#### THE RECORDS
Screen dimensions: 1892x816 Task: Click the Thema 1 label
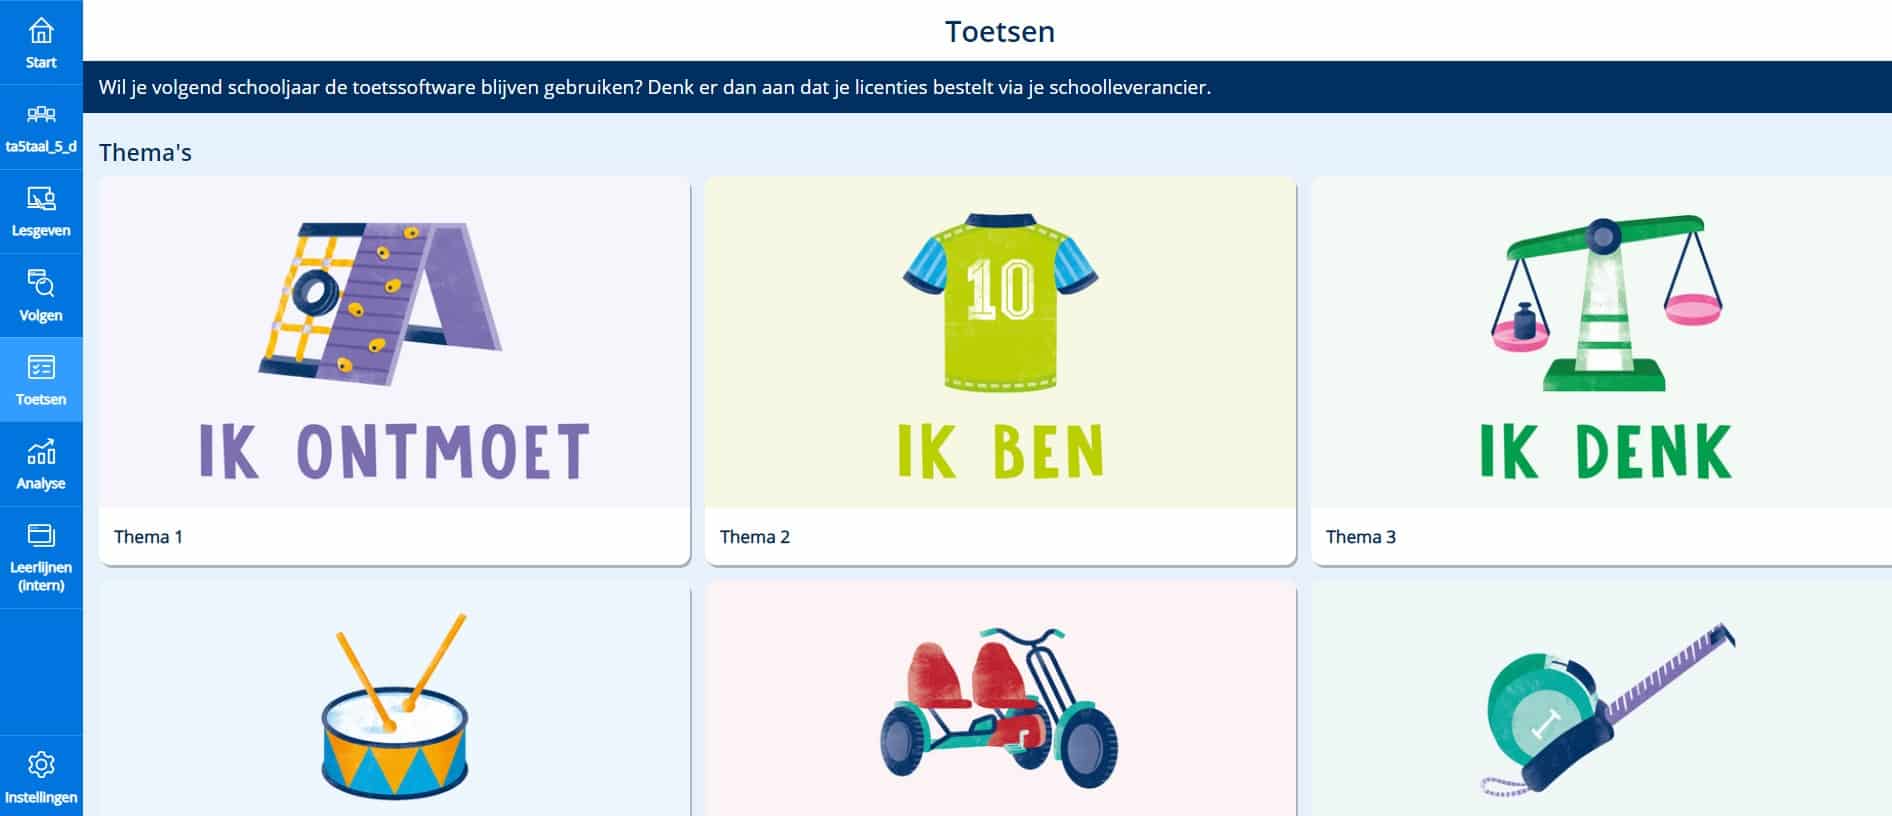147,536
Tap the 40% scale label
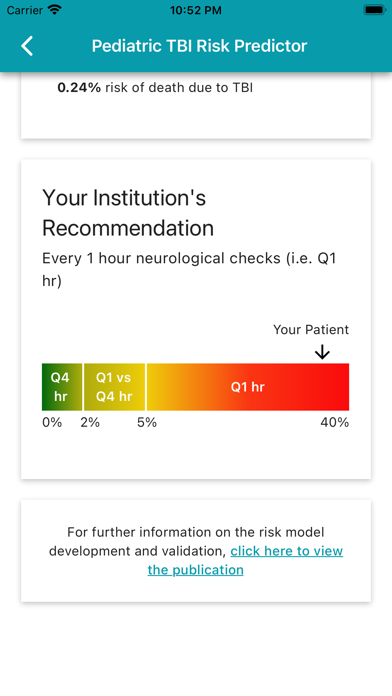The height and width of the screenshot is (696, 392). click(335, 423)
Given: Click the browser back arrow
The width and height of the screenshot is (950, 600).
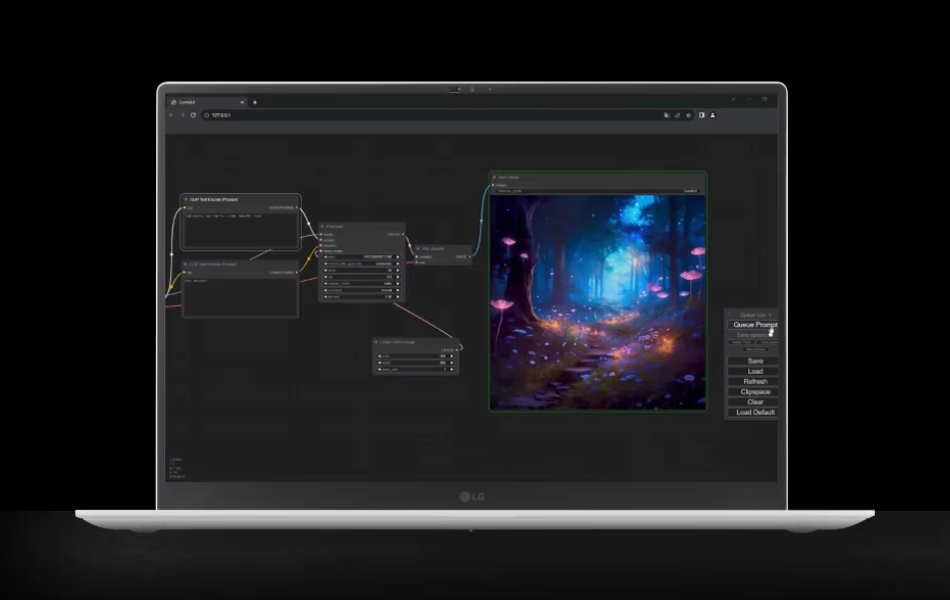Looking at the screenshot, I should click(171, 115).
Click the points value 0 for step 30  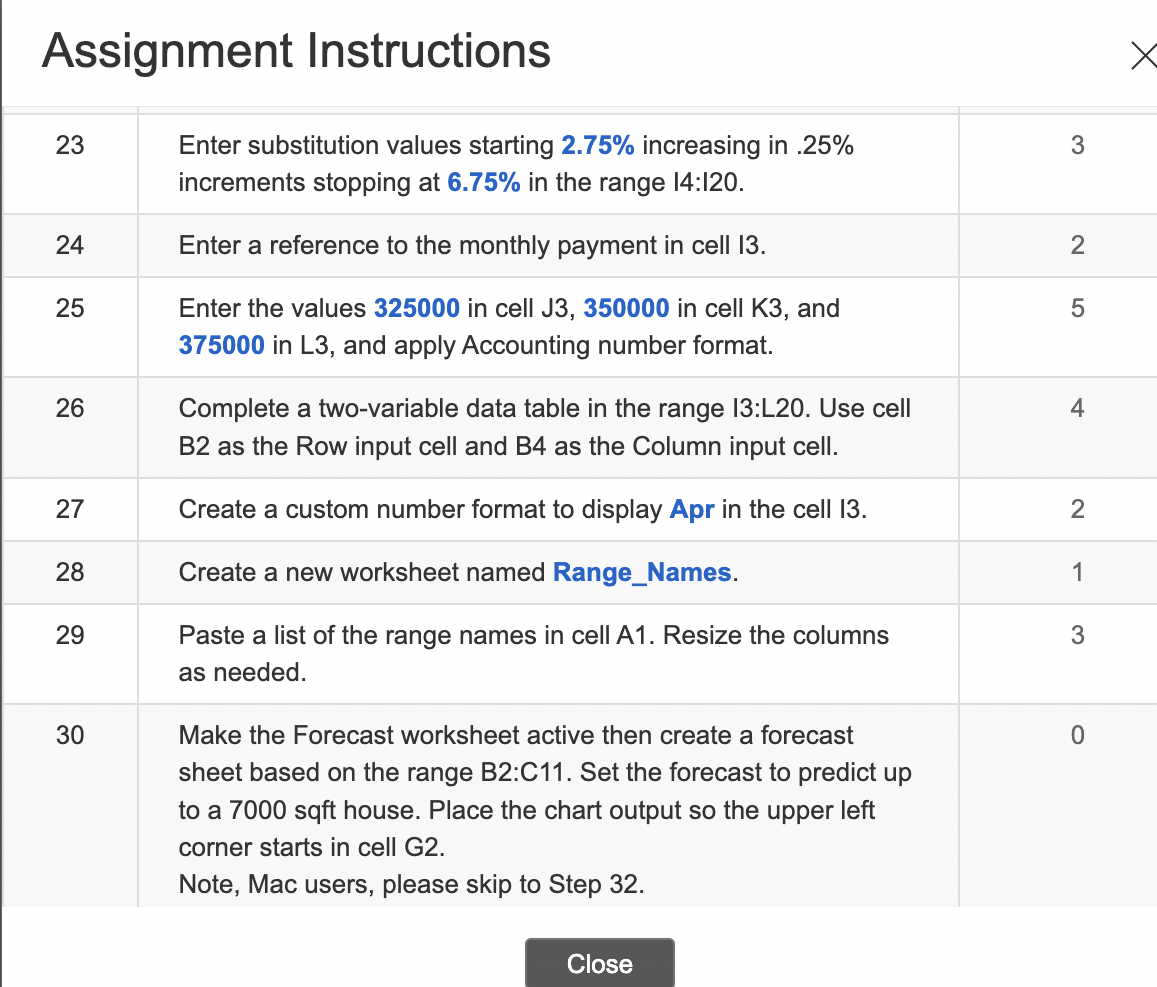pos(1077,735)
########
#### THE RECORDS
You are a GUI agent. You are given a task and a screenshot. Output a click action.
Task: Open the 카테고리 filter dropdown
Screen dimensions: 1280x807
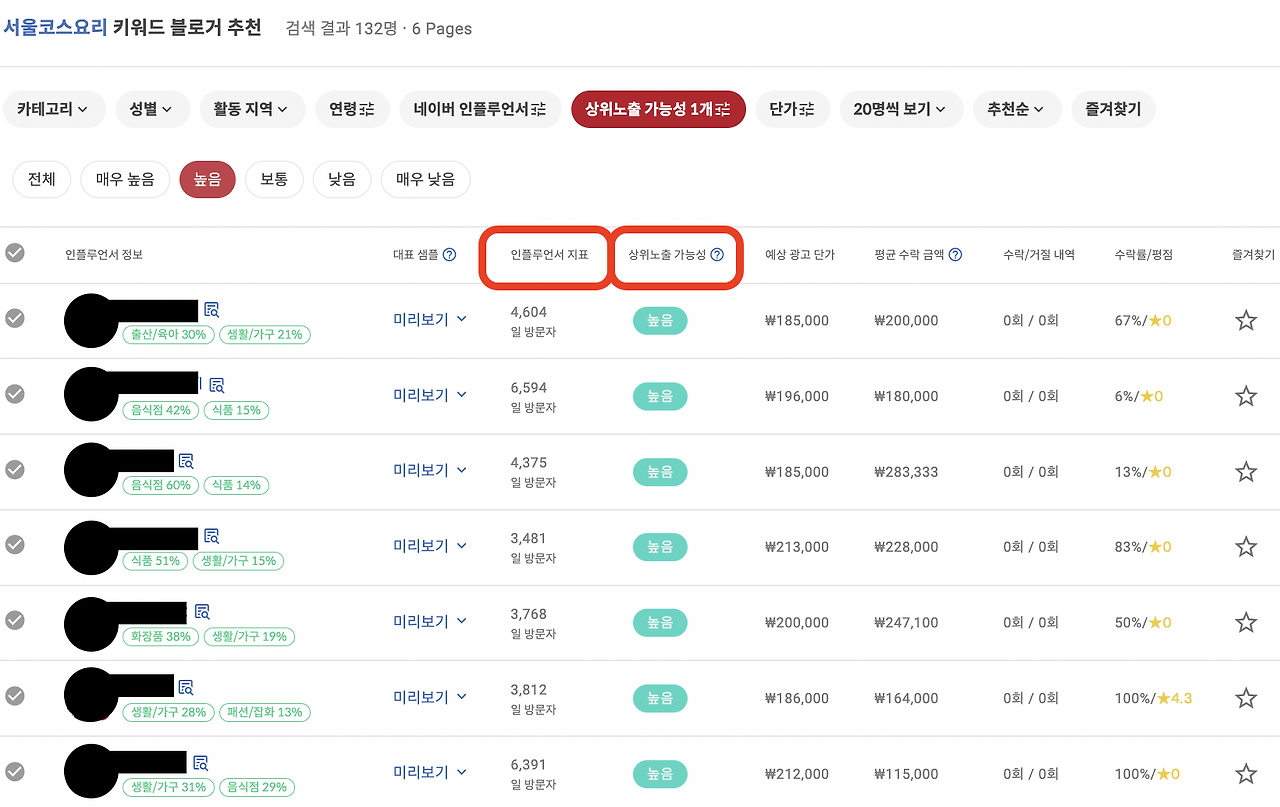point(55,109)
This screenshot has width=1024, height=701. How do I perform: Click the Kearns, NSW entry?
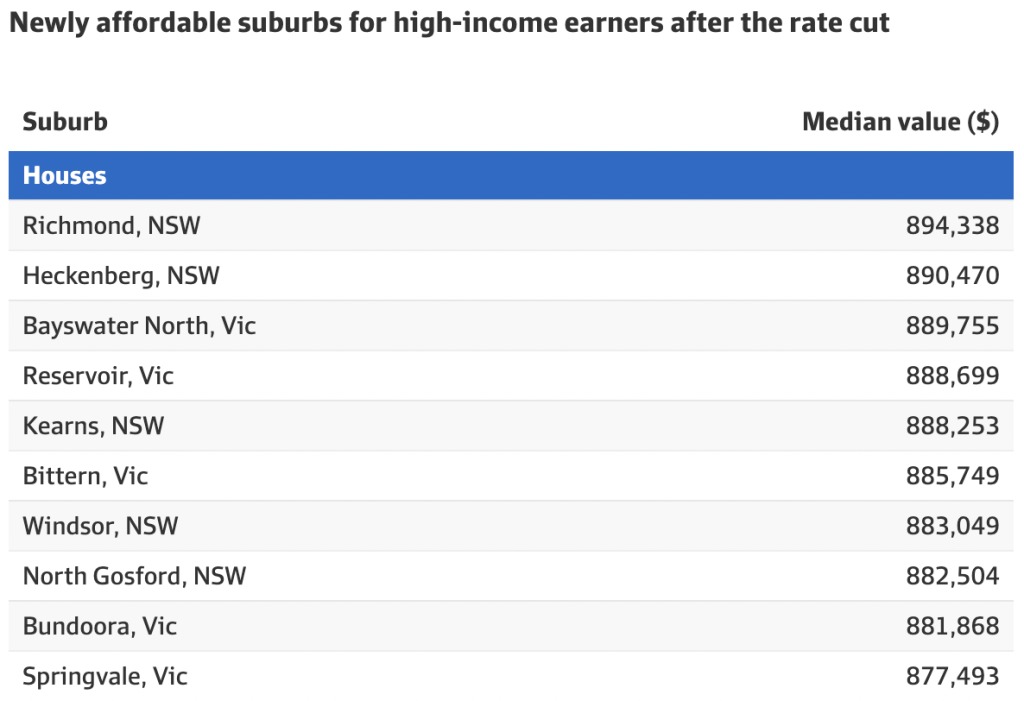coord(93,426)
########
» **SHORT TASK**: Write out again every line of the data between the lines holding "You are a GUI" and "coord(93,426)", inclusive, with the requests included and the pictures left out. Shift each coordinate in the answers by adding 57 to it.

» **PROBLEM SOLUTION**:
You are a GUI agent. You are given a task and a screenshot. Output a click action.
Task: Open the 카테고리 filter dropdown
Screen dimensions: 1280x807
point(112,166)
This screenshot has width=1024, height=701. How do I perform: Click the Kearns, NSW entry?
coord(150,483)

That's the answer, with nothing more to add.